Advertise in Print | Subscriptions
Published November 04, 2013, 10:57 AM

The value of female beef

When considering selling bred females, producers should examine the value of keeping the female versus selling her on the market.

BROOKINGS, S.D. — When considering selling bred females, producers should examine the value of keeping the female versus selling her on the market, says Lisa Elliott, South Dakota State University Extension commodity marketing specialist.

Elliott says one way to do this is to find the net present value of the female. Revenue from the female would include her calves and her own residual value.

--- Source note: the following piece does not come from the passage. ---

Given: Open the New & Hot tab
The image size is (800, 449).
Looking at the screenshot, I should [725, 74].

“This factor represents a productivity index that accounts for lower and higher productivity throughout a female’s life,” she says of the net cash flow estimates obtained from the 2013 Food and Agricultural Policy Research Institute Briefing Book (February release). “The net cash flows are calculated from the expected annual calf value and the value of the cull cow.”

She explains that the adjusted time value of money shows that a five-calf heifer is worth $1,335, referred to from here on as the net present value, which should be compared with the potential selling price of the female under the current market assumptions.

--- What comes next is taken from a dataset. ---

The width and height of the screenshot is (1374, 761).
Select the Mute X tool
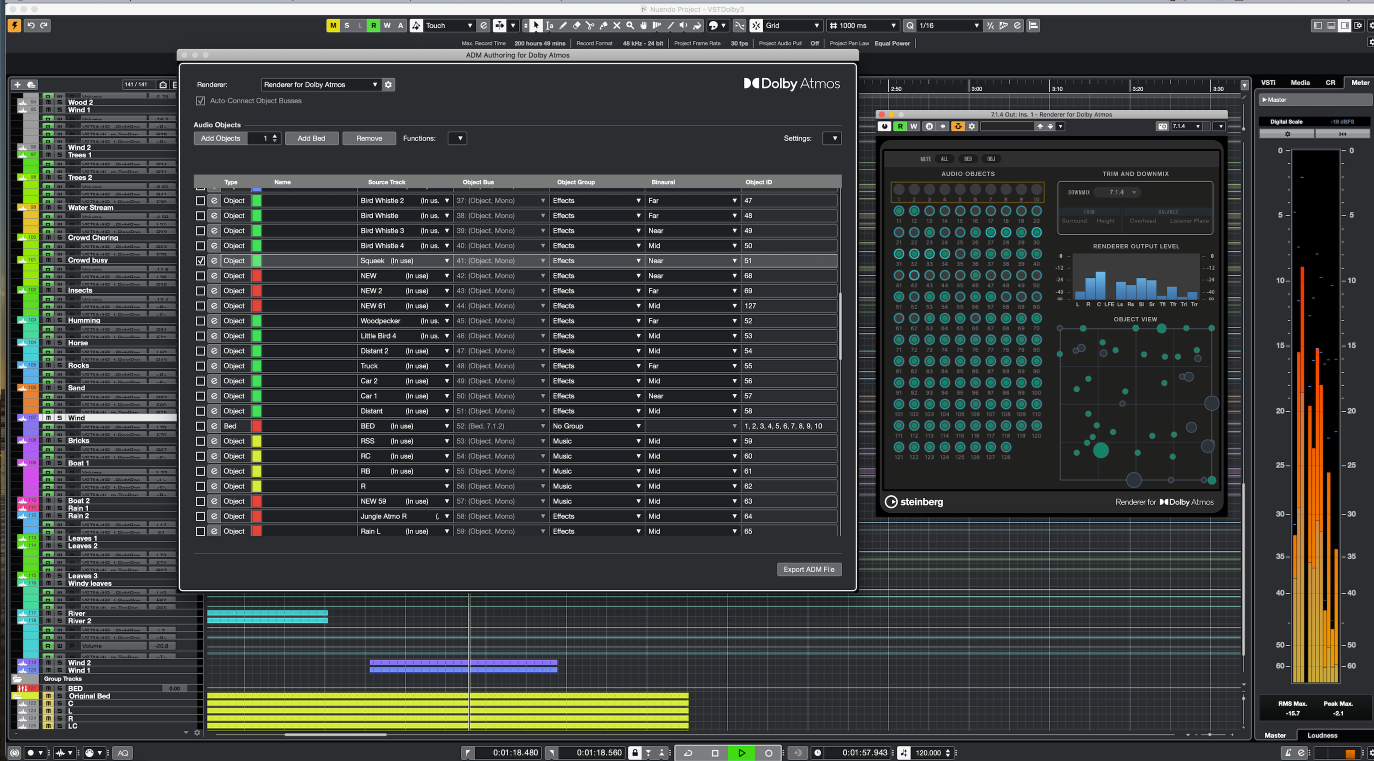[x=616, y=25]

“If the female could sell for more than $1,335 today, then one should consider selling her. However, if the producer couldn’t sell the female for more than $1,335, he should keep her in the herd,” she says. “However, the age of dam adjustment could be modified if the producer follows recommended reproductive management strategies or purchases females that were developed according to recommended methods.”

Other variables

As the net present value tables show, there are several components that can be changed, Elliott says.

“The first component that can change is the discount factor when interest rates change. When the discount factor increases with everything else remaining constant, the net present value will decrease,” she says.

Also, Elliott adds, if the market assumptions change — for example, cull cow prices are expected to increase — with everything else remaining constant, this would raise the net present value. And if prices for weaned calves increase, with everything else remaining constant, Elliott says this would also increase the net present value. In addition, she says producers who have a lower cost structure would see a higher net present value.

By having a better developed female, we can increase the age of dam adjustment to reflect a female that raises higher productive calves, Elliott says.

“The net present value increased by $61 to $1,396. By changing the number of calves expected from five to seven, the net present value actually decreases by $72 to $1,327,” she says. “This is due partly to net cash flows decreasing substantially past the fifth year, as well as to the expectation that projected prices of cull cows would decrease over that time.”

Elliott says if producers project that the current net present value of a bred heifer is higher than the current market price, one should retain the female in the herd.

“However, if one projects that the net present value of the bred heifer is less than the current market price, one should consider selling the female,” she says.